M&A Employee Retention: 5 Steps to Take
This article was updated on June 18, 2018.
If your organization recently experienced a round of layoffs due to M&A, remaining employees might fear for their jobs.
M&;A employee retention begins with understanding that your employees know they have career options. According to the ADP Research Institute® Workforce Vitality Report, wages have continued to grow over the past few quarters, suggesting that wages may finally reflect the tightening labor market. Employers are hard-pressed to find new talent, and have a strong desire to retain their experienced employees.
Before and after a merger or acquisition, you should work with your HR department in many ways to explore financial decisions and engagement measures to improve employee outlook and, hopefully, ensure retention. According to Global Banking and Finance Review, "Change management is crucial to the M&A process in order to allay internal fears through clear communication and to demonstrate the alignment of core competencies."
Here are five steps to handle M&A employee retention well.
1. Tell It Like It Is
Management silence and subsequent rumors can be morale killers for remaining employees in the wake of layoffs. Tell it like it is and communicate early. Explain what other steps you've taken to cut costs, if such a move was necessary after the deal. Most people understand that upheavals — such as M&As and layoffs — happen in business. Help them see that you're balancing business interests with its effect on employees.
2. Show How the M&A Benefits Everyone
Employees can gain a more positive outlook — and a stronger sense of engagement with your organization — if they think the business transition will offer new or expanded roles and career paths. Work with HR to offer solutions that include stretch assignments to push employees beyond their current skill sets, open discussions about career-related topics and management training that fosters employee growth and development.

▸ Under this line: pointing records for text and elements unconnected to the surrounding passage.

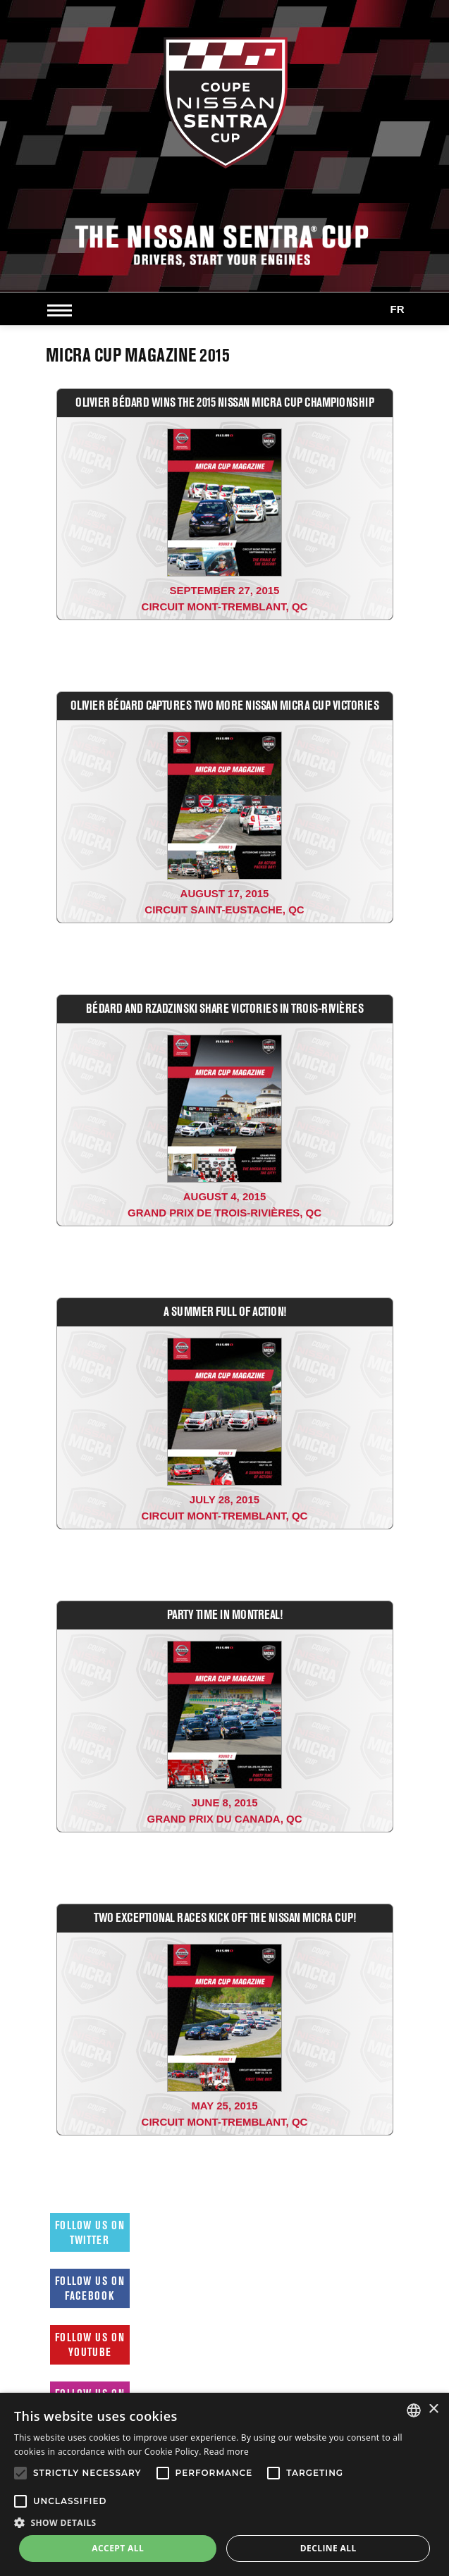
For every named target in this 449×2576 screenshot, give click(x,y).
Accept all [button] (118, 2548)
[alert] (224, 2484)
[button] (224, 2522)
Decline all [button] (328, 2548)
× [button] (433, 2409)
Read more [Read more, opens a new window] (226, 2452)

3. Accept the Emotions of the Situation
Relief at keeping one's job can quickly dissolve into guilt at surviving, anxiety over increased workloads or fear of being laid off next. Some remaining staff might even feel envious of those who were laid off if they think severance packages were especially generous. You and your organization's managers must reassure employees, and your senior staff needs to be ready to help managers who might feel guilty about laying off employees or worry about their own role in the new organization.
4. Follow Up
Periodically assess the morale of your workforce. An employee survey could give you further insight into your employees' understanding of the new entity's goals and whether they trust their team and feel comfortable enough to ask for help. These questions should go beyond mere sentiment and address specific employee concerns.
5. Recognize Your Losses and Move Forward
Your people suffered a loss during your recent M&A, and will feel that loss even if they realize the deal is positive for them and for your organization. Take proactive steps for M&A employee retention by promoting an open and honest culture and encouraging forthright discussion. If they feel they are supported and their voices are heard, you should be able to help them through the transition.
If your organization has experienced a round of layoffs due to M&A, these five steps can alleviate employee fears and reassure everyone that the C-suite is making the right decisions for the greater good of the organization. Finance leaders should play a big role in helping HR communicate the financial decisions and benefits of M&A.